A person who chooses not to write a book at all because the anticipated
opportunity cost given the existing tooling support and that person’s personal
utility function is not.

------
grecy
I settled on something similar for my needs, and I'm really happy with it.

1\. Book is entirely written in LaTeX, every chapter in it's own file, master
doc with everything combined. I really like having different gutters for left
and right pages, ultimate control over formatting, fancy things like Lettrine,
header layout and design etc. When I want to do something across the entire
doc I write a new command and can use it anywhere.

I Create perfectly formatted print-ready pdf to go to printers directly from
this.

2\. Run LaTeX file through pandoc to create an ePub.

▶ **TO BE DONE**: Reproduce the LaTeX book thread word for word from "A person who" to "happy with it.". The records are not needed for this.

(Item coordinate data)
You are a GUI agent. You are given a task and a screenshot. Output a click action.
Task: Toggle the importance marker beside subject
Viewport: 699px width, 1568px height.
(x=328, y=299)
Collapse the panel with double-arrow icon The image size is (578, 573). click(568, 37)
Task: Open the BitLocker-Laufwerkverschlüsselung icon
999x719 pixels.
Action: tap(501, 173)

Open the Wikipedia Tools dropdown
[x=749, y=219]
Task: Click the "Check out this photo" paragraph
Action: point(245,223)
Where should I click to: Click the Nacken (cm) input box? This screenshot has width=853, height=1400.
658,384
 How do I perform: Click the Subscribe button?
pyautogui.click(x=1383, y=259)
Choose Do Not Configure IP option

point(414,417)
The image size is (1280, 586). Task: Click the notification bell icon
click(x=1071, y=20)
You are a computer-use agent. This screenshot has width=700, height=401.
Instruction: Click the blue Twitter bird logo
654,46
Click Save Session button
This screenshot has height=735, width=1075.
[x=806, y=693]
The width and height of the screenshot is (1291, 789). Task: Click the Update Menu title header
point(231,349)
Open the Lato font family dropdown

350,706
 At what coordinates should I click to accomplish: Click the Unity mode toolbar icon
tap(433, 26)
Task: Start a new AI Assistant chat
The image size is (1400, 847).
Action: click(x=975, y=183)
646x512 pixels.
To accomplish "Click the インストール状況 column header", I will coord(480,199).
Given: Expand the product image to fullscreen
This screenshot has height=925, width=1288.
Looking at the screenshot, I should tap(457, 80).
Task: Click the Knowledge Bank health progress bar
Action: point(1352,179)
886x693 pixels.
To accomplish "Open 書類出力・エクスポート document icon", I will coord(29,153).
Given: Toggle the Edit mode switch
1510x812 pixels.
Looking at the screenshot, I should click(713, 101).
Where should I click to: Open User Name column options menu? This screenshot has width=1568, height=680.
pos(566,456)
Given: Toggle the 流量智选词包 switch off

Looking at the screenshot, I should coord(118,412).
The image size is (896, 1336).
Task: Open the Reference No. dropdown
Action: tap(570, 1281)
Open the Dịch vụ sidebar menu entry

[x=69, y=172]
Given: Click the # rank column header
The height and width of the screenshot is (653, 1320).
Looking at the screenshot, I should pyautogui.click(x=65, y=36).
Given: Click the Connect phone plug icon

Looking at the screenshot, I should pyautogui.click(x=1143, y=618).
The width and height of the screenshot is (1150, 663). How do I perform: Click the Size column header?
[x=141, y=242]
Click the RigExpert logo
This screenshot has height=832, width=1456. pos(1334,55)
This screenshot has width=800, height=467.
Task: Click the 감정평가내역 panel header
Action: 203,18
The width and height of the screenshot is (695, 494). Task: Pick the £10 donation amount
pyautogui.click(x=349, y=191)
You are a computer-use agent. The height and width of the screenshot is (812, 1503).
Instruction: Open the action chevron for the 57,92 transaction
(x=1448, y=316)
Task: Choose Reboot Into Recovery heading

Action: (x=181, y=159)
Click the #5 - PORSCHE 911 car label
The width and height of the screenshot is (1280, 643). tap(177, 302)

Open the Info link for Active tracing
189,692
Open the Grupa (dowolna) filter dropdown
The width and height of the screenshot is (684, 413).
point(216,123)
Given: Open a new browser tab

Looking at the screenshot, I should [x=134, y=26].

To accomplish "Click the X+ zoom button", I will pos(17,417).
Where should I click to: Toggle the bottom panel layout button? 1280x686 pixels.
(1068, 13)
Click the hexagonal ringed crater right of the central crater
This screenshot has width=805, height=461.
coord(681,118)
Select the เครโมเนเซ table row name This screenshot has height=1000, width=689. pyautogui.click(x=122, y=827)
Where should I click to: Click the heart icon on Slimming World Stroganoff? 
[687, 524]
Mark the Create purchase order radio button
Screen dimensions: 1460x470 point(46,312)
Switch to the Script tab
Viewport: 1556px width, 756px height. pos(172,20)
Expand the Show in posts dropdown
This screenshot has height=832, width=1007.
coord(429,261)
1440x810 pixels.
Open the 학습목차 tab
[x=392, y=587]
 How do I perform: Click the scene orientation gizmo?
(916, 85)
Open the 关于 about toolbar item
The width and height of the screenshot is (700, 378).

▶ **FINAL ANSWER**:
A person who chooses not to write a book at all because the anticipated
opportunity cost given the existing tooling support and that person’s personal
utility function is not.

------
grecy
I settled on something similar for my needs, and I'm really happy with it.